Muchas de estas amistades se habían forjado durante la experiencia compartida del “circuito”, las ocho semanas en que cada primavera y otoño Lincoln y sus colegas abogados debían viajar por todo el estado. Compartían habitaciones y a veces camas en polvorientas posadas y tabernas de pueblo, pasando largas tardes reunidos alrededor de un fuego ardiente. La economía de la profesión legal en el poco densamente poblado Illinois era tal que los abogados debían moverse por el estado en compañía del juez de circuito, tratando miles de pequeños casos para poder ganarse la vida.
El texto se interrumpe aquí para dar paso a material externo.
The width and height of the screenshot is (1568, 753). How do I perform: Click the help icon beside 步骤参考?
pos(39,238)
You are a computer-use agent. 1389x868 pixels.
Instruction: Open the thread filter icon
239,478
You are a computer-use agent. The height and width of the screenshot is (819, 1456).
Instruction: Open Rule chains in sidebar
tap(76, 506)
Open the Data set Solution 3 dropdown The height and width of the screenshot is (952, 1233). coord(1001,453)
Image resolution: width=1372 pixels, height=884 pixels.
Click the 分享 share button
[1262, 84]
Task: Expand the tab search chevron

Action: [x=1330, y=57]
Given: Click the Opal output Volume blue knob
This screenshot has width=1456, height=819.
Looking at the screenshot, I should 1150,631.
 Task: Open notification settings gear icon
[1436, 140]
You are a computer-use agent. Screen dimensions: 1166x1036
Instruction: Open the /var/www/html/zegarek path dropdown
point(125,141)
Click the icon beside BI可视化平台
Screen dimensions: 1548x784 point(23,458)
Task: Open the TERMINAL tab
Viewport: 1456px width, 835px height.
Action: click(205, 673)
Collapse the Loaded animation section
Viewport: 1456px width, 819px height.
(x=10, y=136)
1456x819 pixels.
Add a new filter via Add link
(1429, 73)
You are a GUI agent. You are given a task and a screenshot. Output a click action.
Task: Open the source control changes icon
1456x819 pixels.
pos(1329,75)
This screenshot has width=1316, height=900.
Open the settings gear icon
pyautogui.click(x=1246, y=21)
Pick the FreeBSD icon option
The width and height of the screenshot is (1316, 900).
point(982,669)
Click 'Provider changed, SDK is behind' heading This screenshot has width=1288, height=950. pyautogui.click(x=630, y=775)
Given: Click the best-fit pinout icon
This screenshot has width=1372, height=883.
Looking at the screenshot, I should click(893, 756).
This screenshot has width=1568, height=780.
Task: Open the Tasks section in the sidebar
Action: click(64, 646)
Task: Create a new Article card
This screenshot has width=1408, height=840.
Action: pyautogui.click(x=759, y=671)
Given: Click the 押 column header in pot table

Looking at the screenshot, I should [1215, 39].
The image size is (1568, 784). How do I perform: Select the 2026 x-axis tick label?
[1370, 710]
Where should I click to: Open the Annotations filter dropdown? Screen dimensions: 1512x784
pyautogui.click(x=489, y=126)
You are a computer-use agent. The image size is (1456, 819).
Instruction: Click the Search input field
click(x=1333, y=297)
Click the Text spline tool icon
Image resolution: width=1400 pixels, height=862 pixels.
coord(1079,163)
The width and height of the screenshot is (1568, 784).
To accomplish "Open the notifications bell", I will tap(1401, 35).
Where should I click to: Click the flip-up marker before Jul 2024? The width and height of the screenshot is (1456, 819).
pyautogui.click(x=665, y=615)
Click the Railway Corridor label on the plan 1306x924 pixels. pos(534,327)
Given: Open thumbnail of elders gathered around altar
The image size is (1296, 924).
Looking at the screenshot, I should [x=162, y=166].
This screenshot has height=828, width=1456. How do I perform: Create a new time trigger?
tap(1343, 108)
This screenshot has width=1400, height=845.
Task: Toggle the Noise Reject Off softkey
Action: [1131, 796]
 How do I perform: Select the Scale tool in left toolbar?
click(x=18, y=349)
La llegada de la barra de abogados ambulante traía vida y vitalidad a los asientos del condado, recordó su compañero Henry Whitney. Los aldeanos se congregaron en las escaleras del juzgado. Cuando terminaban las sesiones del tribunal, todos se reunían en la taberna local hasta el amanecer, compartiendo bebidas, historias y buen humor.
En estos ambientes convivenciales, Lincoln era invariablemente el centro de atención. Nadie podía igualar su interminable flujo de historias ni su habilidad para reproducirlas con tan contagiosa alegría. A medida que sus sinuosas historias se hacían más famosas, multitudes de aldeanos esperaban su llegada en cada parada para tener la oportunidad de escuchar a un maestro narrador. Dondequiera que iba, ganaba devotos seguidores, amistades que más tarde alentarían su búsqueda de un cargo electivo. La vida política de esos años, ha observado el historiador Robert Wiebe, “se estructuraba en grupos de hombres unidos por relaciones de confianza mutua”. Y ningún círculo político estaba más lealmente unido que la banda de compatriotas que trabajaban para Lincoln en Chicago.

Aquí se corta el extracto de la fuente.